Risk transformation: What do you need for a successful transition?
Financial services remain in transition. Business models and associated risks are evolving in line with a more digital and interconnected society. While the Covid-19 pandemic showed the remarkable resilience of the financial system at scale, it also highlighted material gaps in managing points of failure outside the institution – not just looking at third parties but considering their ecosystems as well. At the same time, the past decade has brought generational challenges to the fore, with sustainability and a changing geopolitical landscape providing significant uncertainty over the medium- to longer-term.
What does this mean for the risk function?
As part of our 2021 global survey of risk functions, we spoke to more than 60 banks and have identified a common set of priorities on the risk transformation agenda:
Future-proofing risk function mandates and strengthening interaction models
There is consensus on the need for the risk function to be a part of shaping future business models, as strategies are considering the place of the institution in a much larger ecosystem as well as entering exciting new business areas such as digital assets. While there has been progress in early engagement, collaboration strategies and ways of working remain areas of focus. For example, “agile” is a concept that many institutions aspire to adopt – however, making this work in practice is not straightforward, and institutions speak of mixed success. In addition, providing the first line with risk and control tools that work for the business and moving towards continuous assurance models provides significant room for efficiency while maintaining effectiveness.
Building capabilities to manage thematic and digital risks
As business models become more digital and connectivity to the environment increases, the risk profile tilts towards a complex mix of IT, cybersecurity and third-party vulnerabilities. Complementing this, sustainability and operational resilience will be key challenges for the coming decade. Building effective capabilities requires establishing cross-functional structures and different ways of interaction across business, risk and other corporate functions; as well as thinking beyond organisational boundaries and consider the firm’s ecosystem.
Data and infrastructure
There is increased recognition of data as an asset and a major source of competitive advantage. A wealth of new data will come in and enable better analytics and new value propositions as the bank repositions itself within an ecosystem of customers and partners. On the infrastructure side, there is a need for capabilities to run much faster and more complex analytics, while at the same time uplifting control standards for critical areas such as the cloud.
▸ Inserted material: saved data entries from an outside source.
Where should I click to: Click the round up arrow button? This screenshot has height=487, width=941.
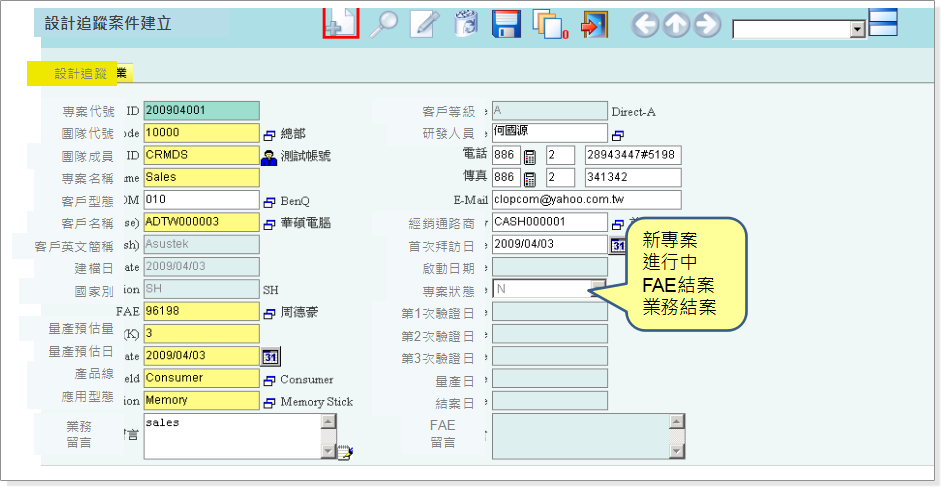[x=676, y=25]
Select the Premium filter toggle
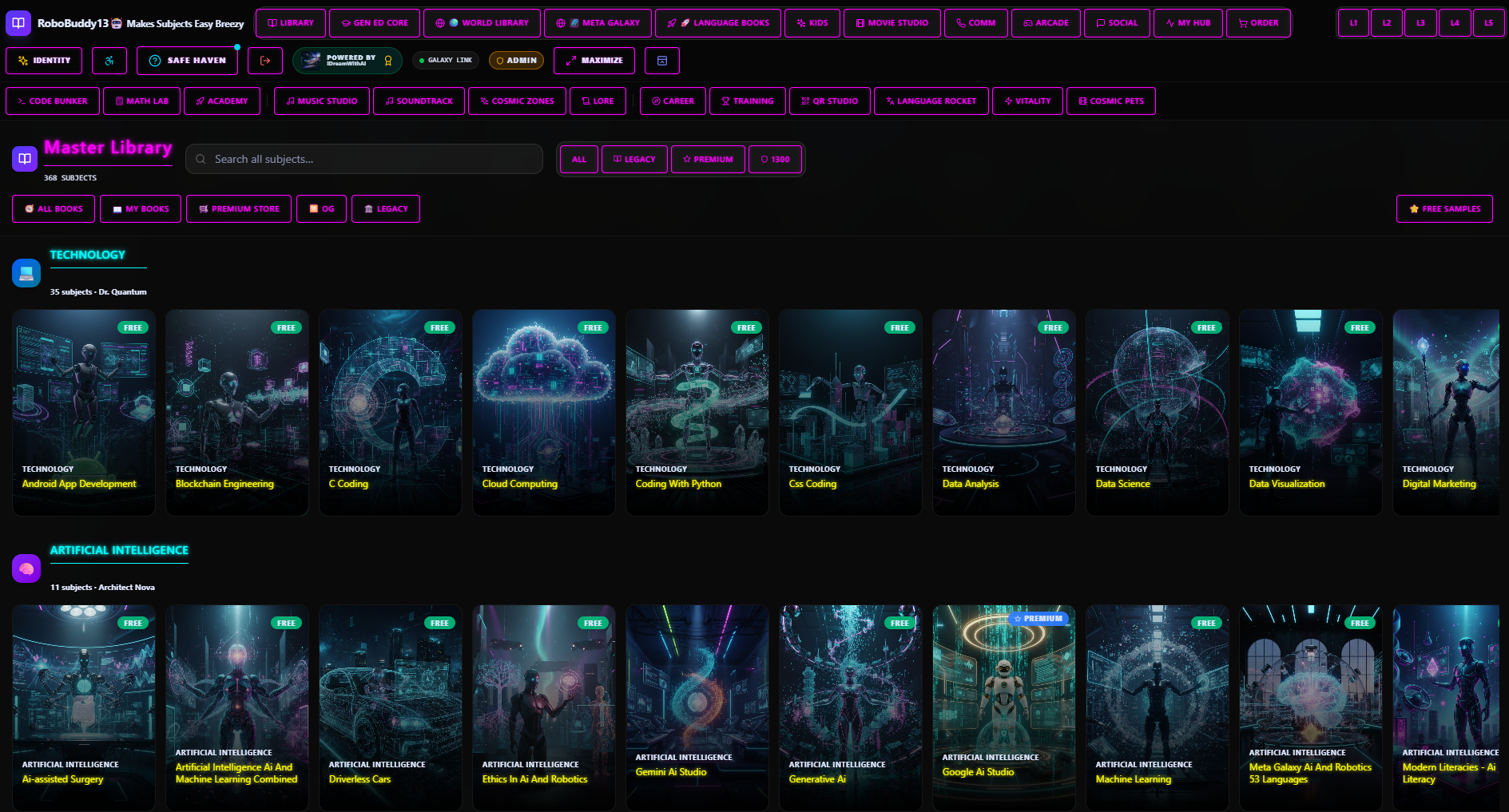1509x812 pixels. click(x=708, y=160)
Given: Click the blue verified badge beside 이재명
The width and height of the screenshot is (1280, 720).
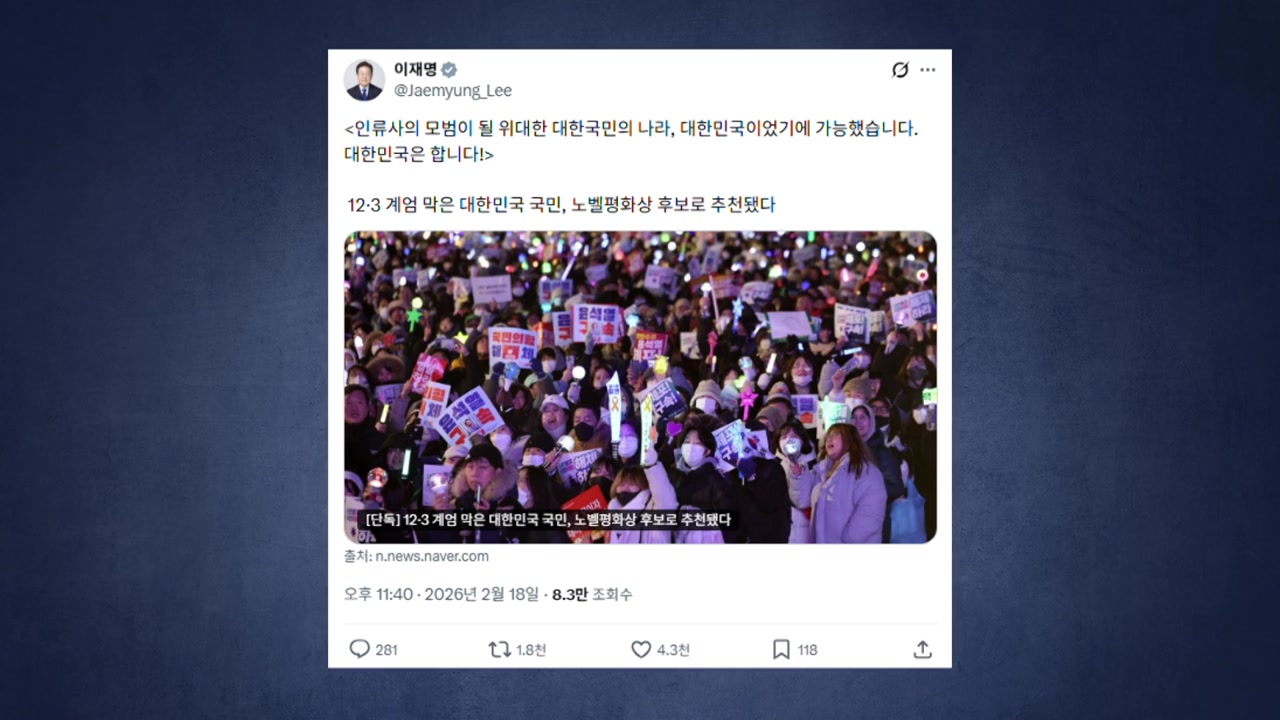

Creating platforms for the controlled deployment of new technologies
While emerging technologies are starting to deliver significant benefits, firms need to get better at setting themselves up for industrialisation. Priorities include getting better at managing towards return on investment, as well as building out governance and control structures and investment in model risk management.
Planning the generational transition of the workforce
Ways of working are changing and becoming much more tech enabled. In addition, the new generation of talent has a different mindset and life objectives. This requires institutions to invest in platforms to support existing employees during the transition, while simultaneously rethinking leadership models and career journeys to remain attractive for the talent of the future risk function
What is needed to deliver a successful transition?
A critical and often under-appreciated pillar of successful transformation is a robust roadmap. Apart from well-articulated objectives, realistic deadlines and sequencing, thinking end-to-end and interlocking transformation plans with the broader organisation is critical. Organisational silos remain a challenge to the execution of large-scale programs, but the pandemic showed that it can be done.
A second thing to get right is proactive delivery against regulatory requirements. Many firms continue to highlight the magnitude of resources that regulatory compliance binds in the organisation, with a perspective that a resetting of the balance of promoting effective risk management versus materiality may be required. There are areas where regulatory expectations may need to evolve, including enabling more materiality-based decision-making, use of technology and different interaction models across the three lines of defense.
Thirdly, strengthening the ability for holistic risk management is critical as risks become more thematic and (in some cases) impossible to effectively manage without technology. ERM is starting to take a key role and we see this growing, championing the digitisation of risk management and building more forward-looking capabilities. In this context, emphasizing the role of risk appetite in strategic decisions is critical. For example, once a sourcing decision has been taken and is being executed, the associated risk has been accepted at least in the short- to medium-term. As such, decisions driven by short-term cost objectives too often end up delivering sub-optimal outcomes.
Finally, people and infrastructure remain differentiators versus the competition. Innovative thinking about leadership and structuring teams as well as investing in “smart” and on-demand tools available to staff across all lines of defense enables managing risk effectively and efficiently, while contributing to the overall staff experience and career opportunities.